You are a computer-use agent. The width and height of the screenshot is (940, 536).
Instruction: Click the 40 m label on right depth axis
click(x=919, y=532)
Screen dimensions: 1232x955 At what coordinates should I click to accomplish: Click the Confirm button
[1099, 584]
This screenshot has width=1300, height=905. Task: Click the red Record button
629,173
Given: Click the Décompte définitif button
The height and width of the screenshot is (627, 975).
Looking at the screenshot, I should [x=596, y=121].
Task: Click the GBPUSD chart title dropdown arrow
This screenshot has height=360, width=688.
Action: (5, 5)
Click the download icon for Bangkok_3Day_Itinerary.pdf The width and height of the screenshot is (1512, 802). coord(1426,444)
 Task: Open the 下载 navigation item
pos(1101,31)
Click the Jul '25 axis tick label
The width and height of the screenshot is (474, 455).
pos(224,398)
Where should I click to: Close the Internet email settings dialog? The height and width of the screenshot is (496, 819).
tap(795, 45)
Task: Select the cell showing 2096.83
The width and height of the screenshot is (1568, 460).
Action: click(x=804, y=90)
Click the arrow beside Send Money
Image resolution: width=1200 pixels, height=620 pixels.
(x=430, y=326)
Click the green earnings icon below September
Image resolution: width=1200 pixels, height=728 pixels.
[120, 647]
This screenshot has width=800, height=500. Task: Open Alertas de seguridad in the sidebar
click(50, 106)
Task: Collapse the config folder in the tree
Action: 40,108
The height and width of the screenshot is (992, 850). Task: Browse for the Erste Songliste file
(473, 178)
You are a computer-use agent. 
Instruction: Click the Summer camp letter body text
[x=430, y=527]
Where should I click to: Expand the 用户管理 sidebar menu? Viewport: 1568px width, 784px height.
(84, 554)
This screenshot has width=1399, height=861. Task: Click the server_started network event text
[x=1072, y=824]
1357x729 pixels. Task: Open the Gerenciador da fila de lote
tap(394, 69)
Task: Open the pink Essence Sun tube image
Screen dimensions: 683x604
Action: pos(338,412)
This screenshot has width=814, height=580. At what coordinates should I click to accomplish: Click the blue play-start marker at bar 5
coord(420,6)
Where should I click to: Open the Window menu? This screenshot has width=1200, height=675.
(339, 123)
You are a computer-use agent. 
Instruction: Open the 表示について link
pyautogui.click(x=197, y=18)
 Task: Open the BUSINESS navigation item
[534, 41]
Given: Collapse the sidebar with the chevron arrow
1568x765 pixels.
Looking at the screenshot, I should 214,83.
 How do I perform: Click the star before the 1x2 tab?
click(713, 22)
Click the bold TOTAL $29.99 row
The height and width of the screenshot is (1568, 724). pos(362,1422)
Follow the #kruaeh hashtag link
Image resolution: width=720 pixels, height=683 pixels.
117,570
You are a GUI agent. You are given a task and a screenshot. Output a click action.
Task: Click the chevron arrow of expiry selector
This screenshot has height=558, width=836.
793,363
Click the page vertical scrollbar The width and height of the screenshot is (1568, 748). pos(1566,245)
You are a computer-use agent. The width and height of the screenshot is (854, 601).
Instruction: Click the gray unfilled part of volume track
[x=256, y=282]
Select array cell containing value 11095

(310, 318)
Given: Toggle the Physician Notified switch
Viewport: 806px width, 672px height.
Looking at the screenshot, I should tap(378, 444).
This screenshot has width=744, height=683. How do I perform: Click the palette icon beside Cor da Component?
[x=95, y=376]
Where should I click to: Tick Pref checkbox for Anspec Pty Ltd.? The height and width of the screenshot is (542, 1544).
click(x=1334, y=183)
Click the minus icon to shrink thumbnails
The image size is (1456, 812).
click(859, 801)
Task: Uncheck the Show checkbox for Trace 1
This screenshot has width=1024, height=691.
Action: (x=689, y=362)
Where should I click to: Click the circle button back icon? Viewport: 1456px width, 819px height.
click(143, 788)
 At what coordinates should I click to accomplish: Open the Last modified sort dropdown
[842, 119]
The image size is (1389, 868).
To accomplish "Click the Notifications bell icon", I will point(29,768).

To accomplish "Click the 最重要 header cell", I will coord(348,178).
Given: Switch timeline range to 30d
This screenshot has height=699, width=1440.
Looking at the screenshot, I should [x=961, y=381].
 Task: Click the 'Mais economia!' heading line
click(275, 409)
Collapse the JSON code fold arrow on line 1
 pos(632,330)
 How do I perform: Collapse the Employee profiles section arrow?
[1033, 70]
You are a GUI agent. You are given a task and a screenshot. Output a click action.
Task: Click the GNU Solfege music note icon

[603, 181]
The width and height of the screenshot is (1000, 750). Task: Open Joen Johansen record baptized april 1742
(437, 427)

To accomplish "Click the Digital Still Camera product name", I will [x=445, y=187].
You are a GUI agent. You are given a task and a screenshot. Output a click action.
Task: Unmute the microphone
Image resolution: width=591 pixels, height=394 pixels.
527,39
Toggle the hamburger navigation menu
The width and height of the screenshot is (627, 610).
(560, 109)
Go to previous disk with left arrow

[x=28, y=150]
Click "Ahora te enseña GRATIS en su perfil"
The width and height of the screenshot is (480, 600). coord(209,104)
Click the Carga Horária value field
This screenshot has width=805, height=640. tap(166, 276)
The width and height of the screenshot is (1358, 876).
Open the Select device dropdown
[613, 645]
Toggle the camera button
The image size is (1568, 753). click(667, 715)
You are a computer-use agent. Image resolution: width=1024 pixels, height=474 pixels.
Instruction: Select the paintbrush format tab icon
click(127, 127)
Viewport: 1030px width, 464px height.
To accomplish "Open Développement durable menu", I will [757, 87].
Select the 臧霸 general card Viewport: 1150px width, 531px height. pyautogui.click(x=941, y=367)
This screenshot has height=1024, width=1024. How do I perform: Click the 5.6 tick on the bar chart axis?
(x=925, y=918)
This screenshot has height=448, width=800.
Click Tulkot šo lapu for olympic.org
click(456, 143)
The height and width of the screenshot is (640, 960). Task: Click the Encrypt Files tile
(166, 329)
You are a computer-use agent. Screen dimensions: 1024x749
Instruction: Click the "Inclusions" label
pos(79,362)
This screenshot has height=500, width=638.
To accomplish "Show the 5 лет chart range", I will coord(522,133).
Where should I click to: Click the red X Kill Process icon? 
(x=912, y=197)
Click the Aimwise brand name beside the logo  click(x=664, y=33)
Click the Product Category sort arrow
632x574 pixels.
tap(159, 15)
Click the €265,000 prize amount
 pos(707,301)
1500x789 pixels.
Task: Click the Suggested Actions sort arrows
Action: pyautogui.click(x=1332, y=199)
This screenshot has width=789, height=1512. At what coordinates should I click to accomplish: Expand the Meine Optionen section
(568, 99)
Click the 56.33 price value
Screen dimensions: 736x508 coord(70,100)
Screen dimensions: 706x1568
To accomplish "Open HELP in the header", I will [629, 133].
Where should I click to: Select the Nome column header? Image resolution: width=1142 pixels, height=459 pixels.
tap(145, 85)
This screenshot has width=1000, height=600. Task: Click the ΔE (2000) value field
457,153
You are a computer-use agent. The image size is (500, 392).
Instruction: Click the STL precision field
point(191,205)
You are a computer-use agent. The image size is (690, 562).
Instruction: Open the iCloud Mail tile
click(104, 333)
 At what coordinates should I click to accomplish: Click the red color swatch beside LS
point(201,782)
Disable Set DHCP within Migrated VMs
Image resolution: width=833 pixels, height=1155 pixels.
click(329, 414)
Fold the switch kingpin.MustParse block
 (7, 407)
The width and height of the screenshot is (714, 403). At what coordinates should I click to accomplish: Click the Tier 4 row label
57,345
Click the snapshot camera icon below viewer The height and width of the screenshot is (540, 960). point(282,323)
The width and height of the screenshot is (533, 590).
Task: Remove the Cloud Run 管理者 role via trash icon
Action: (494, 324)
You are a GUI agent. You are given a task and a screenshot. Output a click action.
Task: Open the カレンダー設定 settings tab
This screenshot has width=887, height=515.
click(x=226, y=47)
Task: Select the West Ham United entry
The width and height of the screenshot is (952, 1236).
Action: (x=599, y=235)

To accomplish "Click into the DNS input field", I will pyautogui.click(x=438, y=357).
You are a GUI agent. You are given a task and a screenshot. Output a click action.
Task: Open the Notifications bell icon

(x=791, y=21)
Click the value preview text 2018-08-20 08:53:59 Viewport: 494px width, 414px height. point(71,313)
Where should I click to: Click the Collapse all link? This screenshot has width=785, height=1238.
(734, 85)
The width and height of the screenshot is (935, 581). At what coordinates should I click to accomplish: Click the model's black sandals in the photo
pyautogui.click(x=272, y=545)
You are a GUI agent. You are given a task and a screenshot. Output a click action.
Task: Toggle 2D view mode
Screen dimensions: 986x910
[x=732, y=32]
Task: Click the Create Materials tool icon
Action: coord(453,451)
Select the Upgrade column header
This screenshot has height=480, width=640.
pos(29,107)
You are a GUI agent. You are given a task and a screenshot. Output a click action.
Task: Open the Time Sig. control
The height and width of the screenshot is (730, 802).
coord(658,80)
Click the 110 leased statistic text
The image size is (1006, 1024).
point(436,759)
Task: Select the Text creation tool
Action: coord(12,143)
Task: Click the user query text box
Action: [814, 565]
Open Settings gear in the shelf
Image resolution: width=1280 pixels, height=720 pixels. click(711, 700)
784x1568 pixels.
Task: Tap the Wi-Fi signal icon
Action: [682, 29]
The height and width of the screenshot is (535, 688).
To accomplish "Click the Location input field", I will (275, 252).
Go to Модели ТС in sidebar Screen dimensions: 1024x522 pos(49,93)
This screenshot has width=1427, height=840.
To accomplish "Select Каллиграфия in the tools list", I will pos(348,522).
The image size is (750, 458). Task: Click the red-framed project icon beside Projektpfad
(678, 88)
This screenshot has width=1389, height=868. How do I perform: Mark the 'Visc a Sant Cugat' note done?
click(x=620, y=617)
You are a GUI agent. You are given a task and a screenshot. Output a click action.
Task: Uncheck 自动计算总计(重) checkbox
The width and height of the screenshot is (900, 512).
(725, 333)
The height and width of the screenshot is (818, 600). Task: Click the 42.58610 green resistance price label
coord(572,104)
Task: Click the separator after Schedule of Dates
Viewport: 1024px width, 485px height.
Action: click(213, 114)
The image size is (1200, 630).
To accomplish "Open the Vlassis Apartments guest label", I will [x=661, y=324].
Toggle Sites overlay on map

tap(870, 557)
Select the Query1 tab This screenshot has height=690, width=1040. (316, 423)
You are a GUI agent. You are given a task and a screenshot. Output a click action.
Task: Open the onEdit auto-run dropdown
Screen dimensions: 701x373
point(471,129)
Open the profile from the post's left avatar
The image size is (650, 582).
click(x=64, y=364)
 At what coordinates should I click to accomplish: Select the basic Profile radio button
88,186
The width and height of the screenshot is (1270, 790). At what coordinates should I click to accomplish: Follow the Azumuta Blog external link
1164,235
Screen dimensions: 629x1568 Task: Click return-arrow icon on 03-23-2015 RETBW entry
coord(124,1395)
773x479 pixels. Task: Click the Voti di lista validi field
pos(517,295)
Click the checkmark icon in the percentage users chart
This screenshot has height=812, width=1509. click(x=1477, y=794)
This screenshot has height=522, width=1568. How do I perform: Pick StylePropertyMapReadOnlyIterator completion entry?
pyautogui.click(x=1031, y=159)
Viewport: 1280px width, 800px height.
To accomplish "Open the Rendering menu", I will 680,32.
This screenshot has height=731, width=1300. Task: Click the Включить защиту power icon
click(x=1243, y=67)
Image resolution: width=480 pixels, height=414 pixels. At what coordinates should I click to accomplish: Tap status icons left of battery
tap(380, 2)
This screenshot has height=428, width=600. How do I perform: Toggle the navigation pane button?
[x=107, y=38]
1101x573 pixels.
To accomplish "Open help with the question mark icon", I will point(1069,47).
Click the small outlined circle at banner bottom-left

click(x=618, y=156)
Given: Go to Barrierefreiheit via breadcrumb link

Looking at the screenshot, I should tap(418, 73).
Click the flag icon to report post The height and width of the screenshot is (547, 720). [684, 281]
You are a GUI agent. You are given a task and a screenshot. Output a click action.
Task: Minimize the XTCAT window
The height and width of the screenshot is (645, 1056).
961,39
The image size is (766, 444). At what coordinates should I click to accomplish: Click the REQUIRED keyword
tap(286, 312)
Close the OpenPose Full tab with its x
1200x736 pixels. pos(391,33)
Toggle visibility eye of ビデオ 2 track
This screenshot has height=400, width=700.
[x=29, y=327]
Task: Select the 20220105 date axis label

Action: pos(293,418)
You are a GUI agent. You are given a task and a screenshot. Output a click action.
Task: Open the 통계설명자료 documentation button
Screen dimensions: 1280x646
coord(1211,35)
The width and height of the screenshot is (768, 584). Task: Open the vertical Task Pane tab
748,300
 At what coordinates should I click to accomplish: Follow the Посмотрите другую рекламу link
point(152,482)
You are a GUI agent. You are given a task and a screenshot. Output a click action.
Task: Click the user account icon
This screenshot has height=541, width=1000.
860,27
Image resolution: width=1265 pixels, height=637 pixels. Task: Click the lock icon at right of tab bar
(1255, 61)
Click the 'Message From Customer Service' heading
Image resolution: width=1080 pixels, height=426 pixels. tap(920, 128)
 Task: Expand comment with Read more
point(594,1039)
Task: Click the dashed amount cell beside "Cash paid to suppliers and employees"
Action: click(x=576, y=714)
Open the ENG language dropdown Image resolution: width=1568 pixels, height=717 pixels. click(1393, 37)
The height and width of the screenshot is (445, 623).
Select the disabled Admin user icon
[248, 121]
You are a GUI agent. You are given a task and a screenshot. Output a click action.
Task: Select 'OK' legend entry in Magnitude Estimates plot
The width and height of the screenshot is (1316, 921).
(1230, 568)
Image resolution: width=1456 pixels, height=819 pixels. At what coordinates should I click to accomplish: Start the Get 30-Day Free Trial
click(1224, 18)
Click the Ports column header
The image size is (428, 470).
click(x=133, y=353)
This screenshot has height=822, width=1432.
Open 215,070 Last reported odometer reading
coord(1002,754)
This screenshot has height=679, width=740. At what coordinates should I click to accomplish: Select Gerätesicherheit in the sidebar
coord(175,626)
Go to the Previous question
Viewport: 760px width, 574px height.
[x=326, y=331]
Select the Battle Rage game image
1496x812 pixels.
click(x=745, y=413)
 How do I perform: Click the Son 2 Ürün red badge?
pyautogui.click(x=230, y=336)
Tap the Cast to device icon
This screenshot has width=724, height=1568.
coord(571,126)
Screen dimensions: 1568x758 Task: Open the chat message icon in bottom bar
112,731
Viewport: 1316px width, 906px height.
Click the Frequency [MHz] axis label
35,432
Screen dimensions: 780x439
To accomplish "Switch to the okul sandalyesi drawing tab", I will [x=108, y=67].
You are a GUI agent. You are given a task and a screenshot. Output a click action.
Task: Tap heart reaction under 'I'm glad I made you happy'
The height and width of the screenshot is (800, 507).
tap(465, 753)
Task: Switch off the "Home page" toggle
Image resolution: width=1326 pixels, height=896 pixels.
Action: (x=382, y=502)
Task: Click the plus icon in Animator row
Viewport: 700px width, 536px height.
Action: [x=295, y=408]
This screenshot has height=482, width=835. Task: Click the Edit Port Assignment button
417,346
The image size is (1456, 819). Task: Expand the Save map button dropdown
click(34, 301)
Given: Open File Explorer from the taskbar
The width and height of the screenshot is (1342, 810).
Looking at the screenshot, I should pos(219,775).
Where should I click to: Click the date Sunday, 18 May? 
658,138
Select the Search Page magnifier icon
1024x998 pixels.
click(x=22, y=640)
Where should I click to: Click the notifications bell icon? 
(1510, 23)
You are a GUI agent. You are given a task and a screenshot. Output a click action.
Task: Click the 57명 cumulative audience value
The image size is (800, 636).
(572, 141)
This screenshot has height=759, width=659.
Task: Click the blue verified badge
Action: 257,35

※

WHAT YOU ARE ASKED TO DO:
Every line in the entries above that mentions the word "name" must be shown.

SOLVED EXERCISE:
To accomplish "Click the Digital Still Camera product name", I will [x=445, y=187].
Click the Aimwise brand name beside the logo  click(x=664, y=33)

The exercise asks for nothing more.